The records START

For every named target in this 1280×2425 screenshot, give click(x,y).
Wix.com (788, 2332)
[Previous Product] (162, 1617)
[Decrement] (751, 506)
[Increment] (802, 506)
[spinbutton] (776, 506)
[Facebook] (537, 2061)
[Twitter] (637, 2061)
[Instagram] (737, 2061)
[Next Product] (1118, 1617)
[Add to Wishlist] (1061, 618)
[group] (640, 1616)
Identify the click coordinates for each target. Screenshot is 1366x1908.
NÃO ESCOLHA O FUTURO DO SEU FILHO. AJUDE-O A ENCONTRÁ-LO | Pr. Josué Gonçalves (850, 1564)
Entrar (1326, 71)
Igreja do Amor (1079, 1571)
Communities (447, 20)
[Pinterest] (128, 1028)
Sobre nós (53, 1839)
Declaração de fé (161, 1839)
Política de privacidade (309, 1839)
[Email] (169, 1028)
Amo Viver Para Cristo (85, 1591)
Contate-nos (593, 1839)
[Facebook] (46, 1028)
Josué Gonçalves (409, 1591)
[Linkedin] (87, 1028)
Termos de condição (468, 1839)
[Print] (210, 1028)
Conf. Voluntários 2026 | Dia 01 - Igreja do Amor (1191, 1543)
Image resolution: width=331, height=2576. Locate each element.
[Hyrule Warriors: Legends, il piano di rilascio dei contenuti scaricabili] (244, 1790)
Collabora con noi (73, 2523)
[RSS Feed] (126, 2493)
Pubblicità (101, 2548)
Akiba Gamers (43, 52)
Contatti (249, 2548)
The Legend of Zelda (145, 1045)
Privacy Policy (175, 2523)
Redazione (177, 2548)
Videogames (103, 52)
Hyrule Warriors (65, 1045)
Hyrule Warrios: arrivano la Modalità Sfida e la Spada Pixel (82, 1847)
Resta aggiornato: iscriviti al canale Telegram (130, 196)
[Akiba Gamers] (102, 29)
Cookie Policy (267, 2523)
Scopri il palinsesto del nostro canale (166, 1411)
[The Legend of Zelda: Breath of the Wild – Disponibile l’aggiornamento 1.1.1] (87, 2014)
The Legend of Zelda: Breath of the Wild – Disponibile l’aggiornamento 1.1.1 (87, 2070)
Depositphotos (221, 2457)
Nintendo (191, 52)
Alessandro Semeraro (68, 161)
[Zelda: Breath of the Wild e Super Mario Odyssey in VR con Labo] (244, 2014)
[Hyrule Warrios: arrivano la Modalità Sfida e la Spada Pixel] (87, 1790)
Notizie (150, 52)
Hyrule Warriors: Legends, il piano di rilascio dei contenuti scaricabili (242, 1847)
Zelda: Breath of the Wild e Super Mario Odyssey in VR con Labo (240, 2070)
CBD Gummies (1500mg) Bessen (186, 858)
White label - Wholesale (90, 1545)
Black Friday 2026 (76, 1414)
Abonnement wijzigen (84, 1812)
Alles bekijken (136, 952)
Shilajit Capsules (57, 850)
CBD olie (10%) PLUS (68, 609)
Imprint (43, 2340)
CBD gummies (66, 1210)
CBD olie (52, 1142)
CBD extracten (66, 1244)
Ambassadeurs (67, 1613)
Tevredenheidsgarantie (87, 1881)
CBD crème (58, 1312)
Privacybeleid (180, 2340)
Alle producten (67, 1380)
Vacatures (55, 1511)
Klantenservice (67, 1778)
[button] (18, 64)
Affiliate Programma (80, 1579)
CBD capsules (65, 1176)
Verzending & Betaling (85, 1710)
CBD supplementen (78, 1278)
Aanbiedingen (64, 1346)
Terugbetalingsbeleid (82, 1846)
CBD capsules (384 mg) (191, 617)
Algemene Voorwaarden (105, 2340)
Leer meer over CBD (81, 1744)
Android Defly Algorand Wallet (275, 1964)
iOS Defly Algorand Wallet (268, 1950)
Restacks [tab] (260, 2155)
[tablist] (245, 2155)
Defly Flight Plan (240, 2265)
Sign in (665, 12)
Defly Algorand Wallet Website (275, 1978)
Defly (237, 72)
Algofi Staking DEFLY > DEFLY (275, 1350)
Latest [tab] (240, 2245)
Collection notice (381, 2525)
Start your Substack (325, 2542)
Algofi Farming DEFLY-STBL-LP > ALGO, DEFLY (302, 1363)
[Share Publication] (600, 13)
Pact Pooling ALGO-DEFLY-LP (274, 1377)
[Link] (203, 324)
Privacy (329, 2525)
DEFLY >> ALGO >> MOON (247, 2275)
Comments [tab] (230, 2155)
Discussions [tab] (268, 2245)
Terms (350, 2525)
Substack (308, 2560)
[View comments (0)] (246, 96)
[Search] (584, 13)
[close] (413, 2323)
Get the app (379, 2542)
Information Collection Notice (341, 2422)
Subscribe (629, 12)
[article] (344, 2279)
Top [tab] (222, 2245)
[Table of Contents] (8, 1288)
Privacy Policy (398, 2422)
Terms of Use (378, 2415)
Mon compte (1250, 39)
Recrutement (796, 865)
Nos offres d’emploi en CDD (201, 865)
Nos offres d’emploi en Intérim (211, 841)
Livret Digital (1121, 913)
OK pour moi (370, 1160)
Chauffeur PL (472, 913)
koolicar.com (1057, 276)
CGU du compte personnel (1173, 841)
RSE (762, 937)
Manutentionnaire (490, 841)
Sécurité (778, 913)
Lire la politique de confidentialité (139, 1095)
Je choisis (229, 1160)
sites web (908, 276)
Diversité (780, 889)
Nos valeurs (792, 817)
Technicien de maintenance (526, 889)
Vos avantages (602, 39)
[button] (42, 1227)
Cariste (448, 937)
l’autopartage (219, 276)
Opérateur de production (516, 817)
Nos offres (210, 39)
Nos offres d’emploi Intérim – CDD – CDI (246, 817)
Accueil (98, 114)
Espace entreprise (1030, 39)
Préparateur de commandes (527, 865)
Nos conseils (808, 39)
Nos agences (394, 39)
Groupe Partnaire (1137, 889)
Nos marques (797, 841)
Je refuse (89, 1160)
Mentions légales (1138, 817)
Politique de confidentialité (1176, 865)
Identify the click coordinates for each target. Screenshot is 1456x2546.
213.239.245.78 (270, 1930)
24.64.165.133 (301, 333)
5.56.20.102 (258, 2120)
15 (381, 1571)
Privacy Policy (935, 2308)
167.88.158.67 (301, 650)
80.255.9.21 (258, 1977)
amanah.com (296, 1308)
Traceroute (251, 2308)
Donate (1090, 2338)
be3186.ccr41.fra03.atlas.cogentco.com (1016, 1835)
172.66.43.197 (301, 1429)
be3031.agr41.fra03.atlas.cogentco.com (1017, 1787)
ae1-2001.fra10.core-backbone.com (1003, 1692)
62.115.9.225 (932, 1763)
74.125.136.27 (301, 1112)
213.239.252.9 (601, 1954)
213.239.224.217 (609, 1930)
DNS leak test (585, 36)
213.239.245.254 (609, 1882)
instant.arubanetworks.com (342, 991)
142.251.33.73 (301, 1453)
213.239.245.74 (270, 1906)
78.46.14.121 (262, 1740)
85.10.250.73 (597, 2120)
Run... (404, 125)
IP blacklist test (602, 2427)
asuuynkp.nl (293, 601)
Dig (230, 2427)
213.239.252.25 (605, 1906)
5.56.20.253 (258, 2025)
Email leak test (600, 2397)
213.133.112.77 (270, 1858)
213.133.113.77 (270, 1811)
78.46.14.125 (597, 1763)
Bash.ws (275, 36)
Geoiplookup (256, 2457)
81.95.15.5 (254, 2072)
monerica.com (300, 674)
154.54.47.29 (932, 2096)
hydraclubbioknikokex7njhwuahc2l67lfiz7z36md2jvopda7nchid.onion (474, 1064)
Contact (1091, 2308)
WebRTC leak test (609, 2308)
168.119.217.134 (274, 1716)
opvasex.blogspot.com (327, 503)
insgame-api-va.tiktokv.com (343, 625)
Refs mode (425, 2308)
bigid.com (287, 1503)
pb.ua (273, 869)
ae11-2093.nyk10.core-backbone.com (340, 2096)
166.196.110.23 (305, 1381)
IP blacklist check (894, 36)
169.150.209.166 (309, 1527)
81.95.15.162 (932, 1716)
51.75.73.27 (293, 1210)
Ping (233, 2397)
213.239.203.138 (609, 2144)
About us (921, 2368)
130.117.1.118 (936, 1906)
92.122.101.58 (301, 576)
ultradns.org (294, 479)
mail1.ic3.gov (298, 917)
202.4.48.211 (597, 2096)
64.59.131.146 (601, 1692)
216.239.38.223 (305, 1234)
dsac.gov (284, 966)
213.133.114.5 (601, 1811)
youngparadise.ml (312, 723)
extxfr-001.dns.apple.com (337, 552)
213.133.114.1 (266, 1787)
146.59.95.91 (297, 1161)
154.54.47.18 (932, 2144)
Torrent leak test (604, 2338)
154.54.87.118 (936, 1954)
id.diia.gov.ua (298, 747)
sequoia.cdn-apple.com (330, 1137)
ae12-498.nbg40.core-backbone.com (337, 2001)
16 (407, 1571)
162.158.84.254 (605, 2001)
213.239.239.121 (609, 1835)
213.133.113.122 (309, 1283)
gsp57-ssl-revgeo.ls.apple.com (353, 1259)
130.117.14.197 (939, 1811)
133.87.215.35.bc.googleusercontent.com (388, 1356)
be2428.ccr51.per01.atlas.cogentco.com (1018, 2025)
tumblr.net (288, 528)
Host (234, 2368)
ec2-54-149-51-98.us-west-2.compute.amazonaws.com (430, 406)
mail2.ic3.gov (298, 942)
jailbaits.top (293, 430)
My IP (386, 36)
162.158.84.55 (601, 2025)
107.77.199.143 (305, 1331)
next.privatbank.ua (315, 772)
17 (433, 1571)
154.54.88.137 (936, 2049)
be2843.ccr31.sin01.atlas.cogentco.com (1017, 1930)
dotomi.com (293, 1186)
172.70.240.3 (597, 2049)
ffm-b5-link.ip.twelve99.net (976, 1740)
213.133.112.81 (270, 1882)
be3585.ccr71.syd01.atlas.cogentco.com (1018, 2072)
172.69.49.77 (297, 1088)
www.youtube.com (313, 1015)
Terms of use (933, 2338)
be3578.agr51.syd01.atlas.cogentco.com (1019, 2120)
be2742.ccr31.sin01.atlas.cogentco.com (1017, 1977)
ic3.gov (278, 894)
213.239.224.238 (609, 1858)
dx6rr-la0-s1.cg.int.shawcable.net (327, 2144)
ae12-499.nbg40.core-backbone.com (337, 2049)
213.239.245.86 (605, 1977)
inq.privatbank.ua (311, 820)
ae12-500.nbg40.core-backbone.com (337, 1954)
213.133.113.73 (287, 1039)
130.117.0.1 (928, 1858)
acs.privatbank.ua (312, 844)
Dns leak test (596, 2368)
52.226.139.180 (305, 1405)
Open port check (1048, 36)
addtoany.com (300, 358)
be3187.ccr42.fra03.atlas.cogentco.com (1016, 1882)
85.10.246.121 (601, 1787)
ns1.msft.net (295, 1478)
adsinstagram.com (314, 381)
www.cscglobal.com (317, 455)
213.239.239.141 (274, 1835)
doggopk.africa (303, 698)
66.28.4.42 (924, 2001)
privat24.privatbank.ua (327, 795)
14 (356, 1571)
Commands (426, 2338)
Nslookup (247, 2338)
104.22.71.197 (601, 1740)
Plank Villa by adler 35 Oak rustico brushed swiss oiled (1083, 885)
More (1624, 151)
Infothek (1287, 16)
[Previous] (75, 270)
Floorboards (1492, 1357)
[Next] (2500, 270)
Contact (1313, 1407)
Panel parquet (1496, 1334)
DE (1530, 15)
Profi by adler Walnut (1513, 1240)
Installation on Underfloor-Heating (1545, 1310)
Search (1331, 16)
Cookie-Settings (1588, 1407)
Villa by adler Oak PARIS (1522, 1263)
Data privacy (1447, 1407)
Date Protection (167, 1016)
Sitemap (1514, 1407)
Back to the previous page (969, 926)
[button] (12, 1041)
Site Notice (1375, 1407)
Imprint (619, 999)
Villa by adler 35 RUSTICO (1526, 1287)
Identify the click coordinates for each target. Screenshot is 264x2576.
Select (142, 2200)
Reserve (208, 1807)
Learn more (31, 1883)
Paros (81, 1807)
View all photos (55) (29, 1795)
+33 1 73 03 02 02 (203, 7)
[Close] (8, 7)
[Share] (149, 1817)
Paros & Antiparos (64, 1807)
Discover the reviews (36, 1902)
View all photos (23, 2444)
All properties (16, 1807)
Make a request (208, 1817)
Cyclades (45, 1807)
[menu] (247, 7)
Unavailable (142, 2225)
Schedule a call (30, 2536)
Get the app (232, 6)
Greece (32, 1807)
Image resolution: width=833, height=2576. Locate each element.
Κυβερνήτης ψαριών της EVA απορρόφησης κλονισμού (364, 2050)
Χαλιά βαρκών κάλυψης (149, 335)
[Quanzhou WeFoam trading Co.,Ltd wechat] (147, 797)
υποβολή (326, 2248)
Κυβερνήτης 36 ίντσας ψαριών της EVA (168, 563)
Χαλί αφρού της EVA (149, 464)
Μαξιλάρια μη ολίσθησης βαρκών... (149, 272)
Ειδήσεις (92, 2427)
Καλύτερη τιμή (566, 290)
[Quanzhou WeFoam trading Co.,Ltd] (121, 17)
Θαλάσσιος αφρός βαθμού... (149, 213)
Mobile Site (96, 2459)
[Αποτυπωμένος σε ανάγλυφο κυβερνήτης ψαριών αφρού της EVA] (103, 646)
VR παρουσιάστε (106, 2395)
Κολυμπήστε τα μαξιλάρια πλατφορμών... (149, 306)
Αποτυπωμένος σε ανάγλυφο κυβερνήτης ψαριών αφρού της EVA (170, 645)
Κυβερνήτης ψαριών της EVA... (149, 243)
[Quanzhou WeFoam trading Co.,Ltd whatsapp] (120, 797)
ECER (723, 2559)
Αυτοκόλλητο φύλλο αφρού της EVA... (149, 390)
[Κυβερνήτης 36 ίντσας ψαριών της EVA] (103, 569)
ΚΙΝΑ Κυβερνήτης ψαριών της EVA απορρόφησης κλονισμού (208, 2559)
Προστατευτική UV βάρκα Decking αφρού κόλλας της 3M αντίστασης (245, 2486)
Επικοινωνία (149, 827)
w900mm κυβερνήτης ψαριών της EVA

The records END

What you need to do: Starting with the line that has "[Quanzhou WeFoam trading Co.,Ltd] (121, 17)", print each remaining line of the listing exactly.

Response to this exercise:
[Quanzhou WeFoam trading Co.,Ltd] (121, 17)
Θαλάσσιος αφρός βαθμού... (149, 213)
Mobile Site (96, 2459)
[Αποτυπωμένος σε ανάγλυφο κυβερνήτης ψαριών αφρού της EVA] (103, 646)
VR παρουσιάστε (106, 2395)
Κολυμπήστε τα μαξιλάρια πλατφορμών... (149, 306)
Αποτυπωμένος σε ανάγλυφο κυβερνήτης ψαριών αφρού της EVA (170, 645)
Κυβερνήτης ψαριών της EVA... (149, 243)
[Quanzhou WeFoam trading Co.,Ltd whatsapp] (120, 797)
ECER (723, 2559)
Αυτοκόλλητο φύλλο αφρού της EVA... (149, 390)
[Κυβερνήτης 36 ίντσας ψαριών της EVA] (103, 569)
ΚΙΝΑ Κυβερνήτης ψαριών της EVA απορρόφησης κλονισμού (208, 2559)
Προστατευτική UV βάρκα Decking αφρού κόλλας της 3M αντίστασης (245, 2486)
Επικοινωνία (149, 827)
w900mm κυβερνήτης ψαριών της EVA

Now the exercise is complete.